Please pull every line of text from the material below word for word, leaving out the pictures.

***

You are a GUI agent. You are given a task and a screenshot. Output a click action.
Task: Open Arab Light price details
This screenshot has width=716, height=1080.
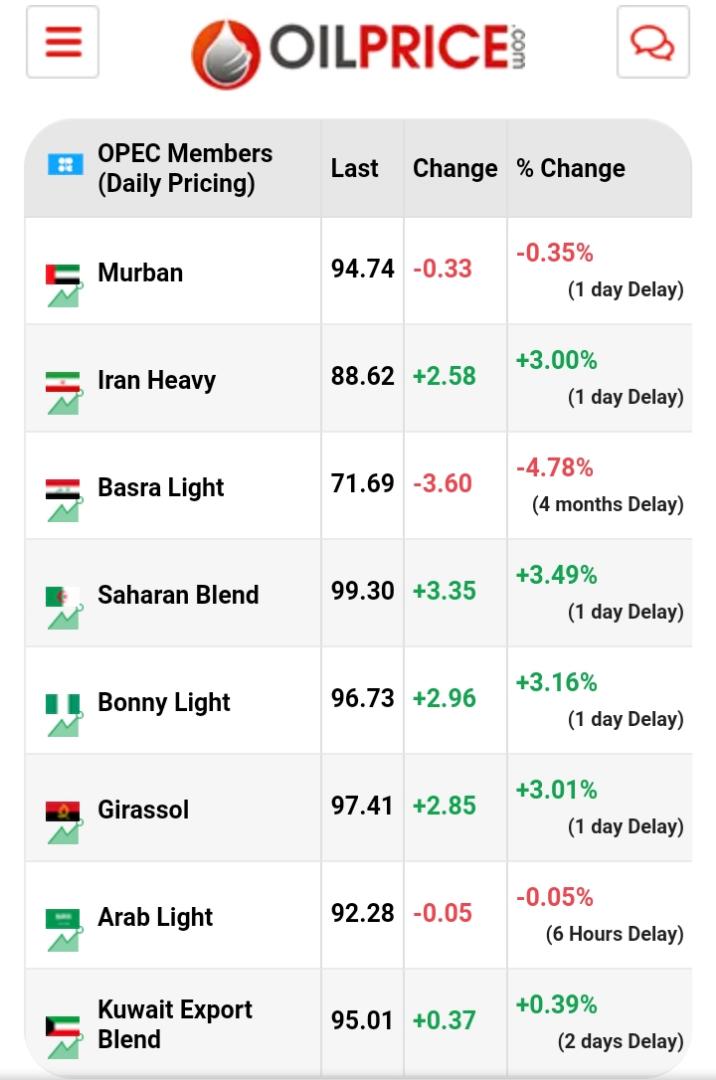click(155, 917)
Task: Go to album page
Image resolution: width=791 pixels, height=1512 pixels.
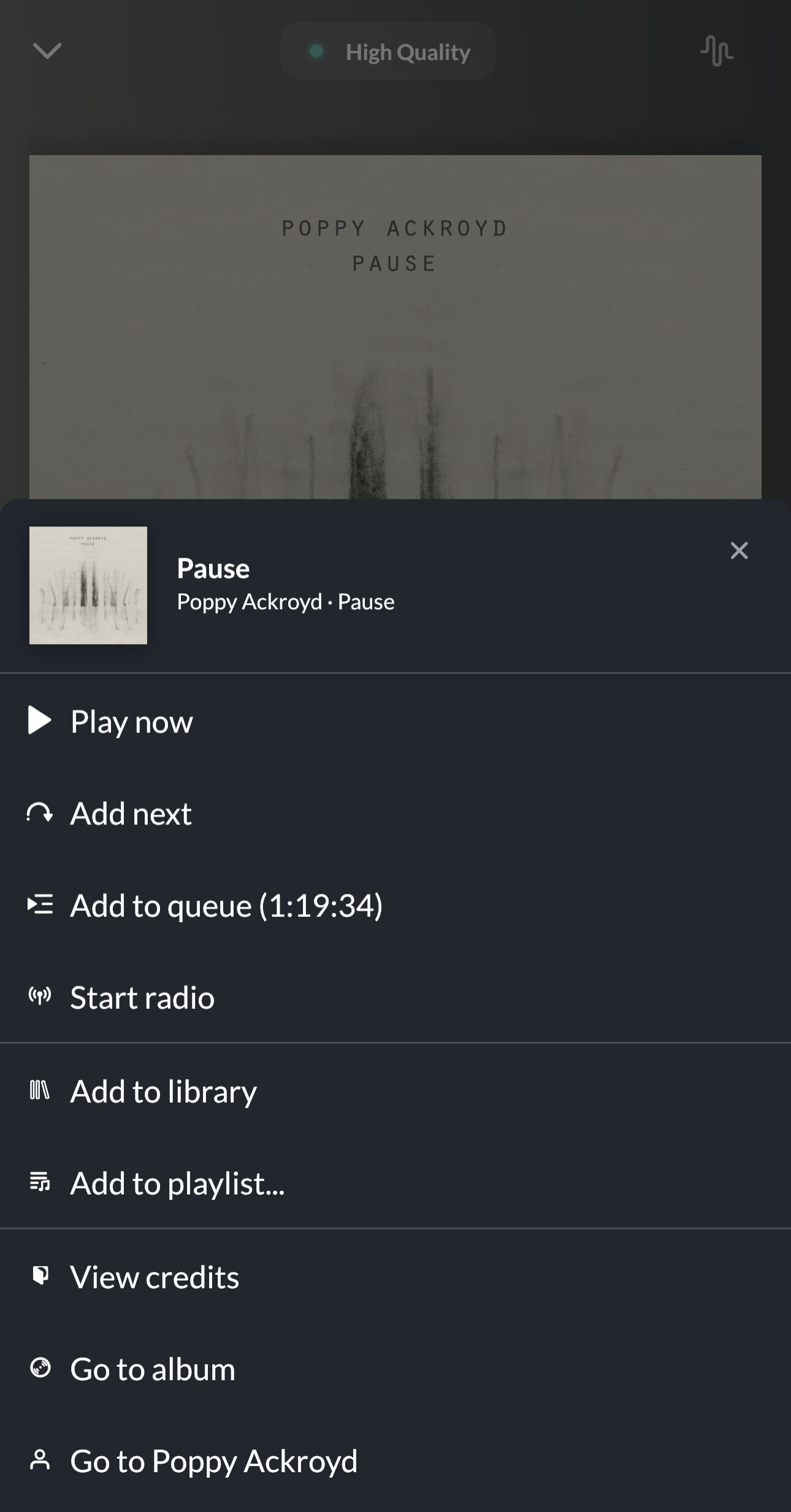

***

*FULL RESPONSE*
You are a GUI agent. You are given a task and a screenshot. Output a click action.
Task: Open Arab Light price details
This screenshot has width=716, height=1080.
click(155, 917)
Task: Go to album page
Image resolution: width=791 pixels, height=1512 pixels.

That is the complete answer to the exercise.